Work request
Your answer is the line containing "Image resolution: width=604" plus every line after it through the end of the records, printed exactly and free of pictures.

[[ Data, beginning ]]

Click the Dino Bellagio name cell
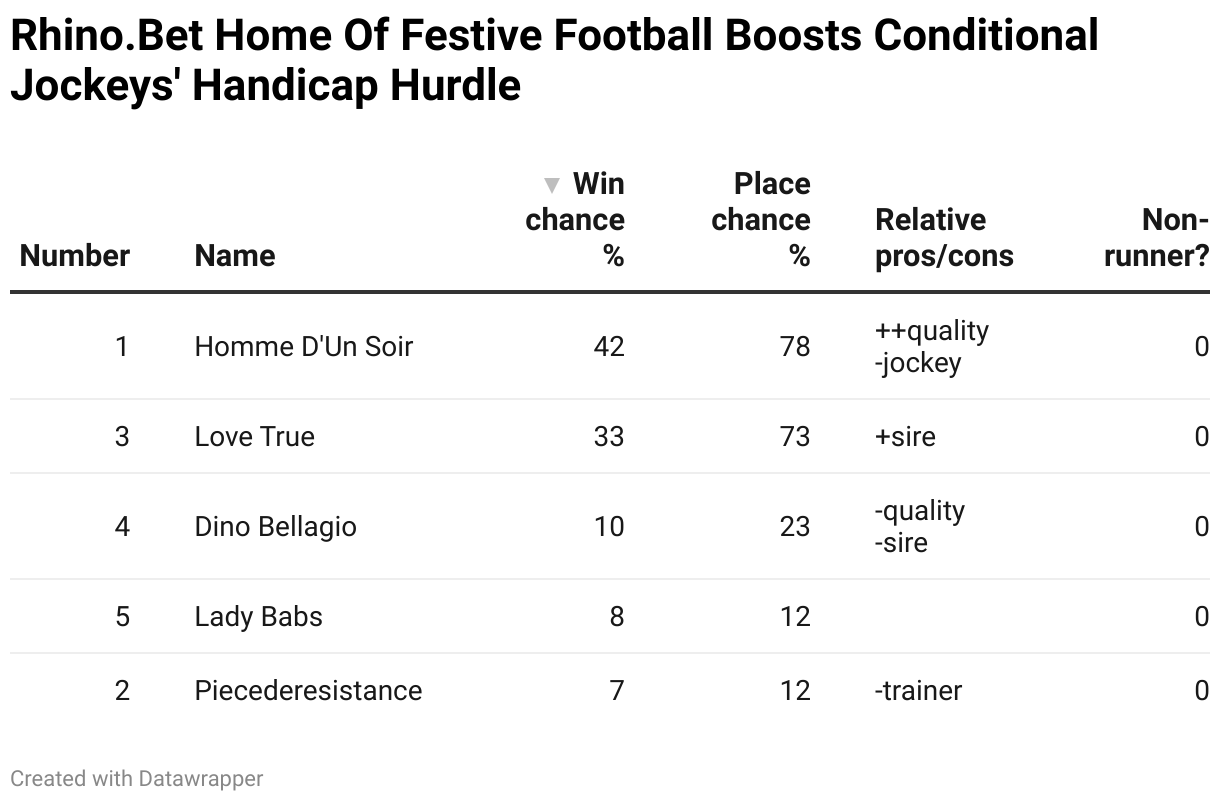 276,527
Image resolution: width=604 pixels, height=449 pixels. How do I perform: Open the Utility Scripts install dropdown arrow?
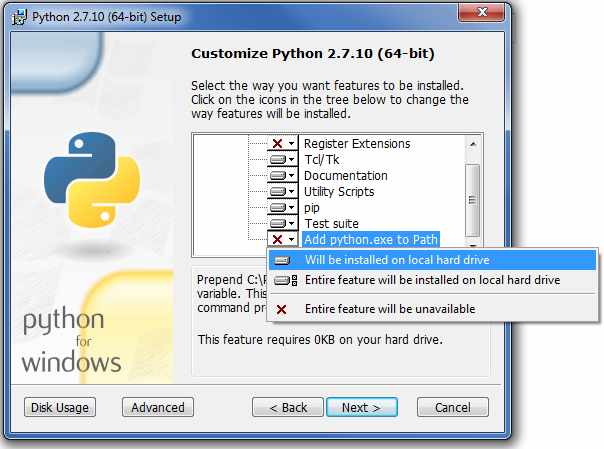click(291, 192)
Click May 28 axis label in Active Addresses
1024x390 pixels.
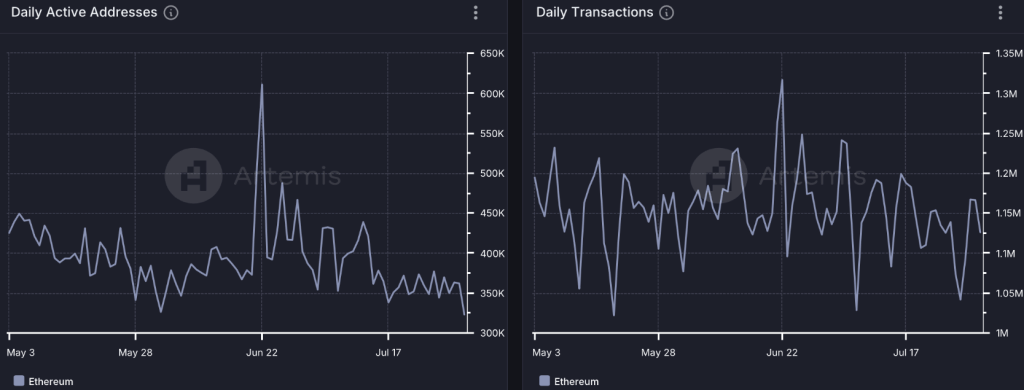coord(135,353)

[[ Data, end ]]

Answer section
Image resolution: width=604 pixels, height=449 pixels. How do I perform: Open the Utility Scripts install dropdown arrow?
click(291, 192)
Click May 28 axis label in Active Addresses
1024x390 pixels.
coord(135,353)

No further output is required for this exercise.